Mais les calamités ne sont pas toutes individuelles, et la titrisation n’a pas encore résolu tous les problèmes liés au risque de pool hypothécaire. Certains événements, comme la chute des prix de l’immobilier, peuvent affecter un grand nombre de personnes à la fois. Si la valeur des maisons dans votre quartier baisse et que vous perdez une partie de vos actifs, il y a de fortes chances pour que vos voisins perdent aussi les leurs.

Si par conséquent vous ne remboursez pas votre prêt, il est fort probable que vos voisins aussi feront défaut. C’est cela qu’on appelle corrélation — c’est à dire la mesure selon laquelle une variable évolue en fonction d’une autre et cette corrélation entre divers événements est essentielle pour déterminer le risque associé aux obligations hypothécaires.

Tant qu’ils peuvent en fixer le prix, les investisseurs aiment le risque. Ce qu’ils détestent c’est l’incertitude – ne pas connaître le niveau de risque. Par conséquent, les investisseurs et les prêteurs hypothécaires cherchent désespérément à mesurer, modéliser et évaluer la corrélation.

Avant que n’arrivent les modèles quantitatifs, le seul cas dans lequel les investisseurs étaient prêts à mettre leur argent dans des portefeuilles de prêts hypothécaires était celui où le risque était pratiquement nul – en d’autres termes, quand ces prêts étaient implicitement garantis par le gouvernement fédéral américain au travers des institutions Fannie Mae ou Freddie Mac [sociétés d’économie mixte à capitaux privés et à mission publique, créées par le gouvernement fédéral américain dans le but d’augmenter la taille du marché des prêts hypothécaires, NdT].

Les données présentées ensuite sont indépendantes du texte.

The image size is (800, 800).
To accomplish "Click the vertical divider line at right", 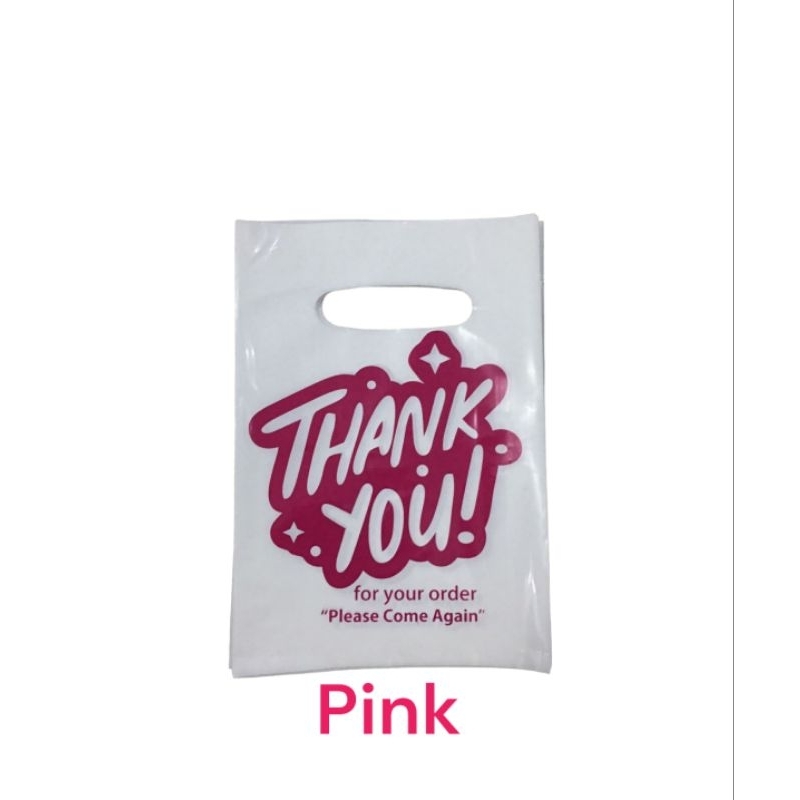I will pos(733,400).
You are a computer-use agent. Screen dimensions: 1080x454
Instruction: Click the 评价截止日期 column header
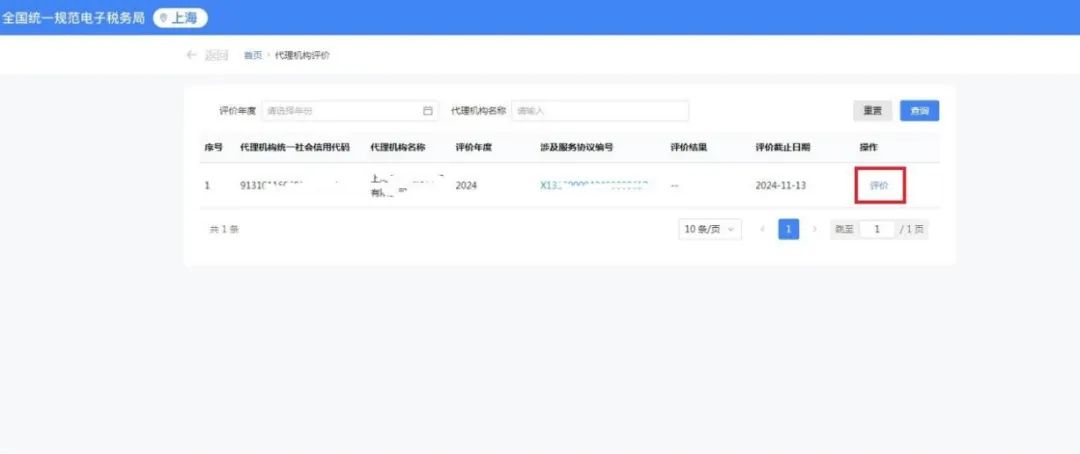coord(783,148)
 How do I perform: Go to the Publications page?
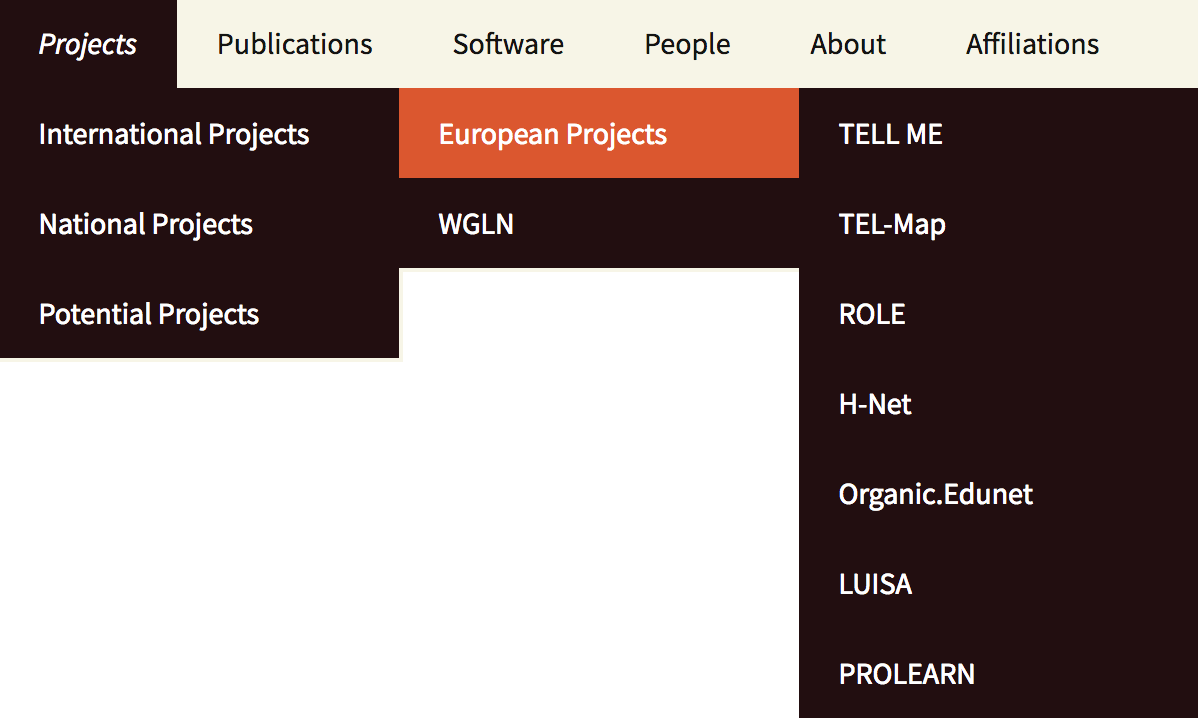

Pourtant durant les années 90, avec l’expansion des marchés mondiaux, de nouveau des milliers de milliards dollars frais attendaient d’être prêtés aux emprunteurs du monde entier – pas seulement à ceux cherchant à acheter leur maison mais aux entreprises et aux acheteurs de voitures et en fait à n’importe présentant un solde créditeur – la seule condition étant que les investisseurs arrivent à chiffrer la corrélation entre ces prêts. Le problème est atrocement difficile et n’importe qui pouvant le résoudre gagnerait donc la reconnaissance éternelle de Wall Street et même vraisemblablement l’attention du comité Nobel.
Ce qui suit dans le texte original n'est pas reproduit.